> SHORT EXERCISE 1: Swap "screenshot" for "image" in the rows starting at the line that contains "Click the $36.98 Mexican coin price" and ending at the line that contains "tap(237, 278)". Give only those lines again, otherwise unchanged.

> PASSAGE GIVEN:

=-=-=

Complete step by step solution:
Gases are complicated. They're full of billions and billions of energetic gas molecules that can collide and possibly interact with each other. Since it's hard to exactly describe a real gas, people created the concept of an Ideal gas as an approximation that helps us model and predict the behavior of real gases

We know for one mole of ideal gas,
For an ideal gas
$PV = RT$ ………(i)
And the internal energy of an ideal gas:
${E_{in}} = \dfrac{3}{2}PV$ ………(ii)

=-=-=

> RAW DATA:
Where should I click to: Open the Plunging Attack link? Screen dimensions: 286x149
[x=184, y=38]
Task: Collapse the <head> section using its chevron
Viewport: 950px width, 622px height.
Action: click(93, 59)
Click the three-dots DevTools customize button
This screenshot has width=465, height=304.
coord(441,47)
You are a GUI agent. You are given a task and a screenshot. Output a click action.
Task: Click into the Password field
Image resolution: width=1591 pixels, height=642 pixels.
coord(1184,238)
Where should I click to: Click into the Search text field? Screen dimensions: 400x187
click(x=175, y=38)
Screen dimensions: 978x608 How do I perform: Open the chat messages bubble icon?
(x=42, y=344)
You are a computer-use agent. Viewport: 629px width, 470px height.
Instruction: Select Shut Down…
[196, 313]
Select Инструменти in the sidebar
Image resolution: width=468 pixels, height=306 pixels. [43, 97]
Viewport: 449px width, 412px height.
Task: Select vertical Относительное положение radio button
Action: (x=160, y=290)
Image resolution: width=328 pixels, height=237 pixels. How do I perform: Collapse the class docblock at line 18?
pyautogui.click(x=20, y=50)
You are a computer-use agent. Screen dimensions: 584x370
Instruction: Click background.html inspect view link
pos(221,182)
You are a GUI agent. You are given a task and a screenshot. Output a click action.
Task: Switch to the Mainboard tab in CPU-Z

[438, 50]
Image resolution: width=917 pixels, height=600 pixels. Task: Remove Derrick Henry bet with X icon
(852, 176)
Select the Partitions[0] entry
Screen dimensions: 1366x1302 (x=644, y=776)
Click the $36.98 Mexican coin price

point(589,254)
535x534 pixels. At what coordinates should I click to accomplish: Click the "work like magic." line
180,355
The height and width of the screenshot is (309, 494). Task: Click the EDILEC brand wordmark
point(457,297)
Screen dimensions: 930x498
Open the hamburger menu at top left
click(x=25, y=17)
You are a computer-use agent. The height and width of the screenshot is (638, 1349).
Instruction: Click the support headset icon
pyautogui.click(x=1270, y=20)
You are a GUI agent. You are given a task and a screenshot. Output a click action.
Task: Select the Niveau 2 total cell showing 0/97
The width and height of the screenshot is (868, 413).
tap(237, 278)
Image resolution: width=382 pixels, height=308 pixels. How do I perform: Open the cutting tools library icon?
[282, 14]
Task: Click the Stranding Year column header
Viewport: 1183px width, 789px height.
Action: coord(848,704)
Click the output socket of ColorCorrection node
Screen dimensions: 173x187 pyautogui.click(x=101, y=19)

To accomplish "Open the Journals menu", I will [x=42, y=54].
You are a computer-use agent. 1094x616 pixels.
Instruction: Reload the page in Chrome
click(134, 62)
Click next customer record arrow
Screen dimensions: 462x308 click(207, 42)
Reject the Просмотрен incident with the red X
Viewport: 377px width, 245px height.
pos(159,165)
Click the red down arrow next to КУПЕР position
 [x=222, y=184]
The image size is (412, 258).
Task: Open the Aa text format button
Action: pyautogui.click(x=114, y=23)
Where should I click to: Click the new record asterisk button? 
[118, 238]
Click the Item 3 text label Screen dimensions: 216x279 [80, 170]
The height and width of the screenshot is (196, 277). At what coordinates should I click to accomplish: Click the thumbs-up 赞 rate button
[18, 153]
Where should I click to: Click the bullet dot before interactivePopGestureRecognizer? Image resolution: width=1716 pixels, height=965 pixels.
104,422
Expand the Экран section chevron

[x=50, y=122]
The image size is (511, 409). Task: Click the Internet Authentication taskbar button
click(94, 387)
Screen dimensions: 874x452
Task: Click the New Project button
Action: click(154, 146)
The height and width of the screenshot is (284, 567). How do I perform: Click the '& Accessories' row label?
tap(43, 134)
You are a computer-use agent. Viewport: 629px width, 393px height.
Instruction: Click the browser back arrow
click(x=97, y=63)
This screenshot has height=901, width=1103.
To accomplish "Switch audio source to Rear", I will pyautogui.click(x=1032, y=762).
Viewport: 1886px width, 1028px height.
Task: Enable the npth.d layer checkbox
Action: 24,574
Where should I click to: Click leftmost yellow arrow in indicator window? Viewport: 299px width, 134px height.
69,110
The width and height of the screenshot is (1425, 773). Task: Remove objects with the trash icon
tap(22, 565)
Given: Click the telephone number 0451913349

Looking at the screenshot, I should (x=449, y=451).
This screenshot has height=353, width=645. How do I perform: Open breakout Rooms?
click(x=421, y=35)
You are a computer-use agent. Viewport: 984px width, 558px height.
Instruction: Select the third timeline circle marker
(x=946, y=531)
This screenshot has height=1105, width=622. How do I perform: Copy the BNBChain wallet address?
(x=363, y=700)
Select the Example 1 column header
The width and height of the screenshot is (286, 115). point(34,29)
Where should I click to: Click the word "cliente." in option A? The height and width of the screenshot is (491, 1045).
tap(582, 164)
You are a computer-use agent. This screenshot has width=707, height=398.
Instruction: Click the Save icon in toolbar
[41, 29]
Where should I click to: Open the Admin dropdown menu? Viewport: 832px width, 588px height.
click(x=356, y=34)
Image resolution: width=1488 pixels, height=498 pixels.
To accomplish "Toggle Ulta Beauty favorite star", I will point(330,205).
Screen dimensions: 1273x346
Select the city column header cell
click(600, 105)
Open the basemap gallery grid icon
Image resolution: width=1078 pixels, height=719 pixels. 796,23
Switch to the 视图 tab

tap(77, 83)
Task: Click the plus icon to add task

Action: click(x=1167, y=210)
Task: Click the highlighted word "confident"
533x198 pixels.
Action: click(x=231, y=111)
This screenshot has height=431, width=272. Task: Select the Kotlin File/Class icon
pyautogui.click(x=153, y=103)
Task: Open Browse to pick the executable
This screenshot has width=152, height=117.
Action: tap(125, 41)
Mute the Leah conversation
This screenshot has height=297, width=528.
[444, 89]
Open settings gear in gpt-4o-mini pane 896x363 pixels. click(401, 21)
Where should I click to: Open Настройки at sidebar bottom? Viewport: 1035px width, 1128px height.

=-=-=

> SHORT EXERCISE 2: According to the passage on ideal gases, why was the concept of an ideal gas created?

> COMPLETE OUTPUT 1:
Click the $36.98 Mexican coin price

point(589,254)
535x534 pixels. At what coordinates should I click to accomplish: Click the "work like magic." line
180,355
The height and width of the image is (309, 494). Task: Click the EDILEC brand wordmark
point(457,297)
Screen dimensions: 930x498
Open the hamburger menu at top left
click(x=25, y=17)
You are a computer-use agent. The height and width of the image is (638, 1349).
Instruction: Click the support headset icon
pyautogui.click(x=1270, y=20)
You are a GUI agent. You are given a task and a image. Output a click action.
Task: Select the Niveau 2 total cell showing 0/97
The width and height of the image is (868, 413).
tap(237, 278)

> COMPLETE OUTPUT 2: It was created as an approximation that helps model and predict the behavior of real gases, because a real gas is hard to describe exactly.